Julia Panko, English professor at Weber State University in Ogden, Utah brought her thoughts to Union regarding “Radio Ghosts: Modernism, Spiritualism, and Sound.”
Panko began her lecture by referencing the “Wind Telephone” of Itaru Sasaki, a disconnected rotary phone housed in Otsuchi, Japan.
Sasaki set up the phone booth after the death of his cousin and began contacting the spirit of his cousin’s lost soul by speaking into the phone.
He knew that his thoughts couldn’t be “relayed over the regular phone line” but “wanted them to be carried by the wind.”
Panko noted that Sasaki could have written his messages to his lost cousin but choose instead to whisper them into the void of empty telephone connection.
The “Wind Telephone” became a stomping ground of Japanese despair after a tsunami in Hiroshima lead 10,000 people to seek meditation and comfort in Sasaki’s telephone and the vessel of communication it had evolved to be.
The connection between the supernatural and the technological has existed for centuries.

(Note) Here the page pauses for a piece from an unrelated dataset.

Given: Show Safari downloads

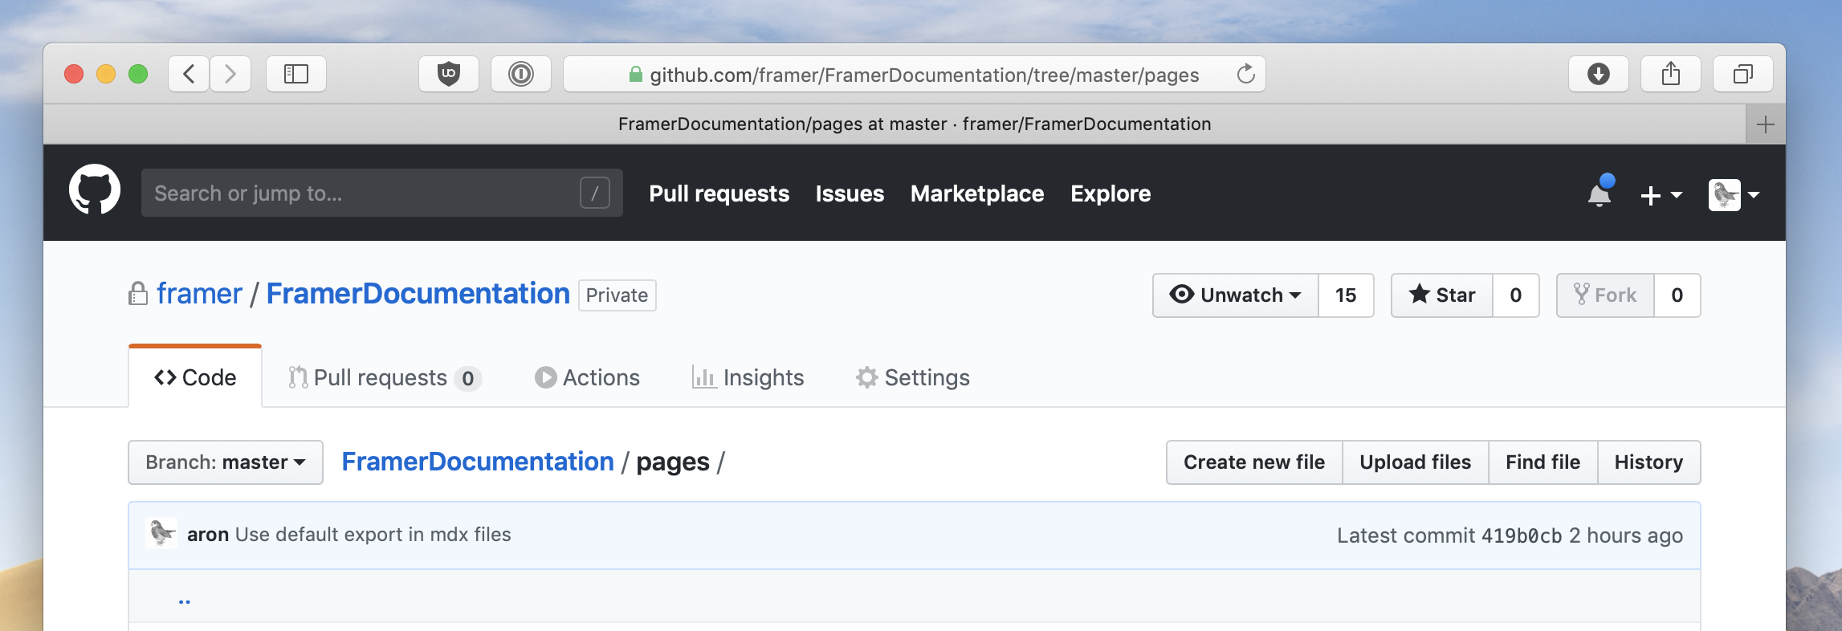Looking at the screenshot, I should click(x=1598, y=75).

Panko focused on radio culture in the 1920s as displayed in Agatha Christie’s “Wireless.”
“Wireless” follows the story of Mary Carter, an elderly woman who finds spirits in the electricity of her radio.

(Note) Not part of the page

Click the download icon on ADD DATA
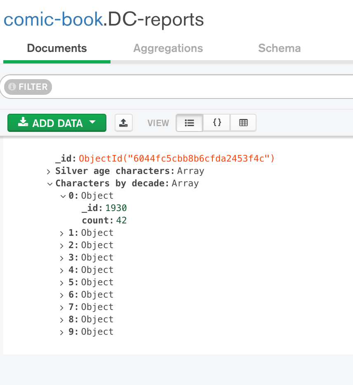 click(x=23, y=122)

She begins to hear the voice of her dead husband speaking to her carried by the radio waves of her newest technological acquirement.
Carter experiences the Freudian “uncanny effect” in which something imaginary appears in reality.

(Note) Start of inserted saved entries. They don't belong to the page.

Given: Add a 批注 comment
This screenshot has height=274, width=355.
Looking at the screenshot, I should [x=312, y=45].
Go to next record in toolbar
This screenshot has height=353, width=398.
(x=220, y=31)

Panko discussed the Gothic Uncanny, primarily texts like “Jane Eyre” and “The Little Strangers.” Further, she talked about Agatha Christie and the introduction of new radio as it coincides with the arrival of the spirit.
Panko finished her discussion elaborating on ghostliness, alienation and melancholy.
Panko is currently working on two book projects with one titled “The Audio Uncanny: Sound Recording and Gothic Fiction.”